Learning data and analytics is essential in any modern L&D department. There is more data available than ever to provide insights on what works, what doesn’t. How L&D is making an impact and where there are opportunities to improve. Being able to correctly interpret data and gain insights through analytics is rapidly becoming a crucial skill for many L&D professionals. Not being able to do so, or giving a wrong interpretation of data could be rather problematic. In a worst case scenario, it could even cause you to make the wrong decisions and continue doing things that do not work (or that are even counterproductive)..

There are many challenges with correctly interpreting data. Sometimes results are so counter intuitive that it is hard to believe. A classic example is the fact that data clearly shows that increased ice-cream sales lead to more people dying from drowning. I’ll let you think about that one for a while and will come back to this example later.

More often, data is presented in such a way that it supports a pre-defined story. Data could even be presented in such a way that it has a high probability that the data will interpreted incorrectly. “Lies, damned lies, and statistics” is a much used quote in data science and statistics for a very good reason (not a quote from Mark Twain as by popular believe, but actually by British prime minister Benjamin Disraeli).

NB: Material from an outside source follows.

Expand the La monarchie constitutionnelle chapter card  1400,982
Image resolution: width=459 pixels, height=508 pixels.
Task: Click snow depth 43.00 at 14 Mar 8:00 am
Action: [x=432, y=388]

The biggest challenge however is our own ability to correctly perform analysis following the scientific method and as part of that correctly analyze the data and draw the right (unbiased) conclusions. This is not just a challenge for us as L&D professionals, but even for seasoned scientists according to a 2011 paper that actually claims most scientific research is wrong!

A very clear although somewhat technical video on why most scientific research is wrong! You might need to brush off some statistic 101 to fully understand the importance and message of the video. For more information on the mis-use of the p-value see also wikipedia.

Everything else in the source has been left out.